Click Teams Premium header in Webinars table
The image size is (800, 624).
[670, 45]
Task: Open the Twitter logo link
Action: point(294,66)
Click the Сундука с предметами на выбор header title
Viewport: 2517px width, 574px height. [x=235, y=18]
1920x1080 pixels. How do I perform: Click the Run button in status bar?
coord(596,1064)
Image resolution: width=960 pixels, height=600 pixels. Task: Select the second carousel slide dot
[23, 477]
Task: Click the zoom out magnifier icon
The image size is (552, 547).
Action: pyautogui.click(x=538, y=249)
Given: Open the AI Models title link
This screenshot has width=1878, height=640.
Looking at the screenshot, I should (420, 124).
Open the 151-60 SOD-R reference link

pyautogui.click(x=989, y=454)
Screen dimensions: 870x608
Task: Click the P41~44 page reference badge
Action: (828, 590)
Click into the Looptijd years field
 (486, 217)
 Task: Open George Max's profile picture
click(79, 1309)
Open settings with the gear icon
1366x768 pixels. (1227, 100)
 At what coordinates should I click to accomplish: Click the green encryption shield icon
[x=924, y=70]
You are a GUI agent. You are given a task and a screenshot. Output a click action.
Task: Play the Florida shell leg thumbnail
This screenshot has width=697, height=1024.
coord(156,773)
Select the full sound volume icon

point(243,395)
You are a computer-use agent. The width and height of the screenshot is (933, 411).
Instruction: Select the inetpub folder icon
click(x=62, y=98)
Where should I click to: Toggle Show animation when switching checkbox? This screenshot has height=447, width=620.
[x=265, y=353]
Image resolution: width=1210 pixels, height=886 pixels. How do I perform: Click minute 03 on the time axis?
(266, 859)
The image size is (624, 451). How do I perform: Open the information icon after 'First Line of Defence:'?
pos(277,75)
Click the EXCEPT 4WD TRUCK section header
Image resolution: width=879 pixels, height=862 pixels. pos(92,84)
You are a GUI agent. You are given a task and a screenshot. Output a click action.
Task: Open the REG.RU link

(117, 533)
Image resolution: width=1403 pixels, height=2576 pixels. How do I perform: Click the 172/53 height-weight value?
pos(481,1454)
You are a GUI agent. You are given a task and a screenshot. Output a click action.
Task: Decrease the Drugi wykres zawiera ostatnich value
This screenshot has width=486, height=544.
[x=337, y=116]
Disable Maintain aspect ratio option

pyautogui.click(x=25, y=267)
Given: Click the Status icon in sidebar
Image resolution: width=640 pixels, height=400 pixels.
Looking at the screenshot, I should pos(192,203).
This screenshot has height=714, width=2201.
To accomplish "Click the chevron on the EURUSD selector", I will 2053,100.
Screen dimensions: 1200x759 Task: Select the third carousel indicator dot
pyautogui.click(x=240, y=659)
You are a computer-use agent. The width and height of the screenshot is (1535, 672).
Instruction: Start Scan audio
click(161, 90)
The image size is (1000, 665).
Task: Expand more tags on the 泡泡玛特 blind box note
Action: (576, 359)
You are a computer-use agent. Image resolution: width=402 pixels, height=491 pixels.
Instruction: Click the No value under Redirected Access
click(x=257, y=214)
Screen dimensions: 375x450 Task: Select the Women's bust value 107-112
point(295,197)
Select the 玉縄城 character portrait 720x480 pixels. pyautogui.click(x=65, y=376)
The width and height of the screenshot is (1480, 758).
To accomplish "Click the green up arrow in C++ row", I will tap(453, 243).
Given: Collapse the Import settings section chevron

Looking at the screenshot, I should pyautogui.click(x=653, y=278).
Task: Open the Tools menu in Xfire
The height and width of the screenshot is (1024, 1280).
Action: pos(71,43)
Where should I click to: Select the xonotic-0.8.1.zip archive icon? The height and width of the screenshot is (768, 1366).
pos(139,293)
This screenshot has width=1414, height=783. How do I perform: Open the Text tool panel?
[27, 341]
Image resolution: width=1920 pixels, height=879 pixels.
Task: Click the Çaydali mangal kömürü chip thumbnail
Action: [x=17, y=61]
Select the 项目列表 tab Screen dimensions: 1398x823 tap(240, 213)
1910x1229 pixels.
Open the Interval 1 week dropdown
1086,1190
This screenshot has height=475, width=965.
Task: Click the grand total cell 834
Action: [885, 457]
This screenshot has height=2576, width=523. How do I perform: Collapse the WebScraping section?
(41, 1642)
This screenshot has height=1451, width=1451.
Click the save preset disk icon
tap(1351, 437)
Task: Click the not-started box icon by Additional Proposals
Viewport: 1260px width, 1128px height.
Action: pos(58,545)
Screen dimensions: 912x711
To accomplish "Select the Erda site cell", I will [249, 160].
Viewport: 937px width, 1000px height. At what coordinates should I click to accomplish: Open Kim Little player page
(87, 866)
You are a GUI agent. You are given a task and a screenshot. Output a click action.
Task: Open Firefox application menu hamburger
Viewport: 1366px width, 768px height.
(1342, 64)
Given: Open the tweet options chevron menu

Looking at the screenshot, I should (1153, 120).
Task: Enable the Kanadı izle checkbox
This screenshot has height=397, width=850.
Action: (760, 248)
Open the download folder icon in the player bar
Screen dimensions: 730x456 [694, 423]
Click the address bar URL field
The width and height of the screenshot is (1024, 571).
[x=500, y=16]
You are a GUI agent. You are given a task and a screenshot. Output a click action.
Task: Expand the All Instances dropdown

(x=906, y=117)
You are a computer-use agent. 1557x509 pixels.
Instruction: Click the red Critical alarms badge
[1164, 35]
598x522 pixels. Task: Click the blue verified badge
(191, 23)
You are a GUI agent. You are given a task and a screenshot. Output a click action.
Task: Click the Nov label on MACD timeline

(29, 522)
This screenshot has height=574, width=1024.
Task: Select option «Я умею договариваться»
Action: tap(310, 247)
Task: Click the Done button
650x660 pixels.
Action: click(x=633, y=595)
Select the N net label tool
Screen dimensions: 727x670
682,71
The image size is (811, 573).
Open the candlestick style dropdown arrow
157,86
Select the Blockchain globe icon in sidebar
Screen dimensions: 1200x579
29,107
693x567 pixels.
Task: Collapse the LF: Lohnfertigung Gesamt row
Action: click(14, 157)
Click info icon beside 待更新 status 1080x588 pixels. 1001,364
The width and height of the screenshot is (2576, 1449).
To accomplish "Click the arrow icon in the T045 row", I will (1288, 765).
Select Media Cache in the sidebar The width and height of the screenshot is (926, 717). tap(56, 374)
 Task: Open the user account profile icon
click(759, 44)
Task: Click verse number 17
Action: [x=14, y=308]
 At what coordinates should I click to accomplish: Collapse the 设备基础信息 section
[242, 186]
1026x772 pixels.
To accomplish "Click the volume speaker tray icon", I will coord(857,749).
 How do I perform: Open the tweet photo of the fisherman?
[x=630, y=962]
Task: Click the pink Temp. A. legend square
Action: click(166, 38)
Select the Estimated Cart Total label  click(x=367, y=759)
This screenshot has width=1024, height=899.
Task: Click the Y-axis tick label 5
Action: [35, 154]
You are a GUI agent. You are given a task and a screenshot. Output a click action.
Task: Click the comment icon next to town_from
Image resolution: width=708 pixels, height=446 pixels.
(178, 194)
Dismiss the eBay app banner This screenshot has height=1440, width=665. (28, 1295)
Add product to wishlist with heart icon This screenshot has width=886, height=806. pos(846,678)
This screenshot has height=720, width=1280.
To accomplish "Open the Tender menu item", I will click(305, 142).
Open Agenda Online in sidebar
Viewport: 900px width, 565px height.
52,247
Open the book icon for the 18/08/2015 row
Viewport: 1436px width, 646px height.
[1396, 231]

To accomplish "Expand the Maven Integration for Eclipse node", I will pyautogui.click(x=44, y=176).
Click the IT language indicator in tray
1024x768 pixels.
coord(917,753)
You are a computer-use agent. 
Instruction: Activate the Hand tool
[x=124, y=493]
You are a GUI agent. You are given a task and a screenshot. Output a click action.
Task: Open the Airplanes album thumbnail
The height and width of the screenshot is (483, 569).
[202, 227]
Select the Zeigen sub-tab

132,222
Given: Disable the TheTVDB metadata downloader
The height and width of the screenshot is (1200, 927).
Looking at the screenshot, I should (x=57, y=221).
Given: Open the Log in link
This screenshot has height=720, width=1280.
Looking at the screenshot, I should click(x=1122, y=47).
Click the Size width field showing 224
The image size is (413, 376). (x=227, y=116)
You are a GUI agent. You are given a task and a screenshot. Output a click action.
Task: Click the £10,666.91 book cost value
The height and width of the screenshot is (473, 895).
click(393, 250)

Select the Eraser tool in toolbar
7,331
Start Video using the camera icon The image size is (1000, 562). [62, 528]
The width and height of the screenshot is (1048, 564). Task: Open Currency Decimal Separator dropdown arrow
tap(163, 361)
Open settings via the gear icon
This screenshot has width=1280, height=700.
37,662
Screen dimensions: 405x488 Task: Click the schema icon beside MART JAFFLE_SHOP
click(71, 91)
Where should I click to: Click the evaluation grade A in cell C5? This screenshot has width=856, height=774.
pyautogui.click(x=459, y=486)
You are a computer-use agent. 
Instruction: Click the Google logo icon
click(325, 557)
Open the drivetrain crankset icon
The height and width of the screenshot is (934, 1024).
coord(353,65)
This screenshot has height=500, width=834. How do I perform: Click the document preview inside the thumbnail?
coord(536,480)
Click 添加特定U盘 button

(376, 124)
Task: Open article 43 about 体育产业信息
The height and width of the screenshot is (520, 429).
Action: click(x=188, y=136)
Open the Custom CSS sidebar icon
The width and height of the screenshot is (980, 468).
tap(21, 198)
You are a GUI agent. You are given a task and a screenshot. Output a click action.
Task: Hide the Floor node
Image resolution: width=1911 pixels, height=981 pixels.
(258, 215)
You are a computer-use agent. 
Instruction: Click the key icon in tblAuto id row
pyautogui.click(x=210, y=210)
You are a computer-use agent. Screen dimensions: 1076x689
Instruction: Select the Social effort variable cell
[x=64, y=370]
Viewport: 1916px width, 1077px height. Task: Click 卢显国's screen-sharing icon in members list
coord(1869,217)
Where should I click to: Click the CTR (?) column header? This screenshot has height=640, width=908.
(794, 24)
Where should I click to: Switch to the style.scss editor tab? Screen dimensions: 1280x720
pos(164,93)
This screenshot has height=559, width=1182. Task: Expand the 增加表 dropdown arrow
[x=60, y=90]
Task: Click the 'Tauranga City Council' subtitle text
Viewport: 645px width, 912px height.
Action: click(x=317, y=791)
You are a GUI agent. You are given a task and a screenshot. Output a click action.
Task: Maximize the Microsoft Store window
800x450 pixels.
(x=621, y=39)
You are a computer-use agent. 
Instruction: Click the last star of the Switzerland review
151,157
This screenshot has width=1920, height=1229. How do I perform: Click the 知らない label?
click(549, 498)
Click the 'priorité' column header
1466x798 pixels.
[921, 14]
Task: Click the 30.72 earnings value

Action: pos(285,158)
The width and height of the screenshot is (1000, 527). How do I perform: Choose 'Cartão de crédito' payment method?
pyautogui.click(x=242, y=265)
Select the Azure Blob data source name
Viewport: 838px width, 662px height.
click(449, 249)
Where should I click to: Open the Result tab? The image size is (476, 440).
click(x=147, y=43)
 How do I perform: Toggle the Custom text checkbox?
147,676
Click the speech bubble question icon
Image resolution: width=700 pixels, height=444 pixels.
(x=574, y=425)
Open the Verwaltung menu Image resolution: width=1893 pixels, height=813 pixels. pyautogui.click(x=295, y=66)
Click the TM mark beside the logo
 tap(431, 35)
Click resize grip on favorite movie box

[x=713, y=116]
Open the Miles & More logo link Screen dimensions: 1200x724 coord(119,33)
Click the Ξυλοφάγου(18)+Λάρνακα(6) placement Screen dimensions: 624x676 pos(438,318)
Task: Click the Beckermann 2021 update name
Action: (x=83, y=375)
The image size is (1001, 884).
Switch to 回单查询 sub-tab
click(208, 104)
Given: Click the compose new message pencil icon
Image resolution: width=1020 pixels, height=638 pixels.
# # #
### TASK REQUIREMENTS
Line count for the word "node": state how many lines of the listing hold it, and give only that number.

### TASK RESULT
2